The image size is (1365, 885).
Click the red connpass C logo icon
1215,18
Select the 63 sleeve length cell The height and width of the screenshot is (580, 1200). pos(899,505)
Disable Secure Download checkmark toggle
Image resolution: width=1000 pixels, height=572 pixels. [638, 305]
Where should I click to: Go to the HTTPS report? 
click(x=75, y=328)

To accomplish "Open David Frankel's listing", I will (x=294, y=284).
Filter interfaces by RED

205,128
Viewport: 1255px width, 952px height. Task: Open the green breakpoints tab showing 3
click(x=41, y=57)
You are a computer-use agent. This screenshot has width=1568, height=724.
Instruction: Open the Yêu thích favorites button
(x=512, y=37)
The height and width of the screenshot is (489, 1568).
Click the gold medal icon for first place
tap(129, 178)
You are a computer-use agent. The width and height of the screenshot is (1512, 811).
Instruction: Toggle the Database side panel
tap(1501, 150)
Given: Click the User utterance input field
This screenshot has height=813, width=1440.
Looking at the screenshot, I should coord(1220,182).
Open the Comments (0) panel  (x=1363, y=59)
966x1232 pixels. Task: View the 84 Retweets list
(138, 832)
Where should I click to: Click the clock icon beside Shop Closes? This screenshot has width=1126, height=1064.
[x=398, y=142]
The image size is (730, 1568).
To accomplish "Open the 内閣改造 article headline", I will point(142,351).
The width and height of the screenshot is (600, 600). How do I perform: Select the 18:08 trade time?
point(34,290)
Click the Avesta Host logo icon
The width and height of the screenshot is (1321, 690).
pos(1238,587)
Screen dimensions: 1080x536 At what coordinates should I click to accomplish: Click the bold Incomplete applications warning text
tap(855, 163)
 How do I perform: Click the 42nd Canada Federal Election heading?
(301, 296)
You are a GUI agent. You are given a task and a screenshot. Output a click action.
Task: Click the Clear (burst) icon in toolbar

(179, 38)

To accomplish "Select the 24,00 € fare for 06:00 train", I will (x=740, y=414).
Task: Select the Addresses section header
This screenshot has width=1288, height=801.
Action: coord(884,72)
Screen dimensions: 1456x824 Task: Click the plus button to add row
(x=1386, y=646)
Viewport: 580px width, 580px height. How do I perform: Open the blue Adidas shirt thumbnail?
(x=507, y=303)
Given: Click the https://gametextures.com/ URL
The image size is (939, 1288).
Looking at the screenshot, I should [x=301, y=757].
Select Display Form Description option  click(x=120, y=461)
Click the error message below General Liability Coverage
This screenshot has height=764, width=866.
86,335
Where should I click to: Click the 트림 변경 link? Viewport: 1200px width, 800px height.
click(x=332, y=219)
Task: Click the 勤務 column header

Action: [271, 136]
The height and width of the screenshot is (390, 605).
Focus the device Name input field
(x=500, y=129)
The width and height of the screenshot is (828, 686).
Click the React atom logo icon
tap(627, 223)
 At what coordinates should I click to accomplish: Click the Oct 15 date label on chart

- - - - - - -

Instructions for the task — Make an exact copy of every line in the data.

Result of this exercise —
The image size is (1365, 885).
Click the red connpass C logo icon
1215,18
Select the 63 sleeve length cell The height and width of the screenshot is (580, 1200). pos(899,505)
Disable Secure Download checkmark toggle
Image resolution: width=1000 pixels, height=572 pixels. [638, 305]
Where should I click to: Go to the HTTPS report? 
click(x=75, y=328)

To accomplish "Open David Frankel's listing", I will (x=294, y=284).
Filter interfaces by RED

205,128
Viewport: 1255px width, 952px height. Task: Open the green breakpoints tab showing 3
click(x=41, y=57)
You are a computer-use agent. This screenshot has width=1568, height=724.
Instruction: Open the Yêu thích favorites button
(x=512, y=37)
The height and width of the screenshot is (489, 1568).
Click the gold medal icon for first place
tap(129, 178)
You are a computer-use agent. The width and height of the screenshot is (1512, 811).
Instruction: Toggle the Database side panel
tap(1501, 150)
Given: Click the User utterance input field
This screenshot has height=813, width=1440.
Looking at the screenshot, I should coord(1220,182).
Open the Comments (0) panel  (x=1363, y=59)
966x1232 pixels. Task: View the 84 Retweets list
(138, 832)
Where should I click to: Click the clock icon beside Shop Closes? This screenshot has width=1126, height=1064.
[x=398, y=142]
The image size is (730, 1568).
To accomplish "Open the 内閣改造 article headline", I will point(142,351).
The width and height of the screenshot is (600, 600). How do I perform: Select the 18:08 trade time?
point(34,290)
Click the Avesta Host logo icon
The width and height of the screenshot is (1321, 690).
pos(1238,587)
Screen dimensions: 1080x536 At what coordinates should I click to accomplish: Click the bold Incomplete applications warning text
tap(855, 163)
 How do I perform: Click the 42nd Canada Federal Election heading?
(301, 296)
You are a GUI agent. You are given a task and a screenshot. Output a click action.
Task: Click the Clear (burst) icon in toolbar

(179, 38)

To accomplish "Select the 24,00 € fare for 06:00 train", I will (x=740, y=414).
Task: Select the Addresses section header
This screenshot has width=1288, height=801.
Action: coord(884,72)
Screen dimensions: 1456x824 Task: Click the plus button to add row
(x=1386, y=646)
Viewport: 580px width, 580px height. How do I perform: Open the blue Adidas shirt thumbnail?
(x=507, y=303)
Given: Click the https://gametextures.com/ URL
The image size is (939, 1288).
Looking at the screenshot, I should [x=301, y=757].
Select Display Form Description option  click(x=120, y=461)
Click the error message below General Liability Coverage
This screenshot has height=764, width=866.
86,335
Where should I click to: Click the 트림 변경 link? Viewport: 1200px width, 800px height.
click(x=332, y=219)
Task: Click the 勤務 column header

Action: [271, 136]
The height and width of the screenshot is (390, 605).
Focus the device Name input field
(x=500, y=129)
The width and height of the screenshot is (828, 686).
Click the React atom logo icon
tap(627, 223)
 At what coordinates should I click to accomplish: Click the Oct 15 date label on chart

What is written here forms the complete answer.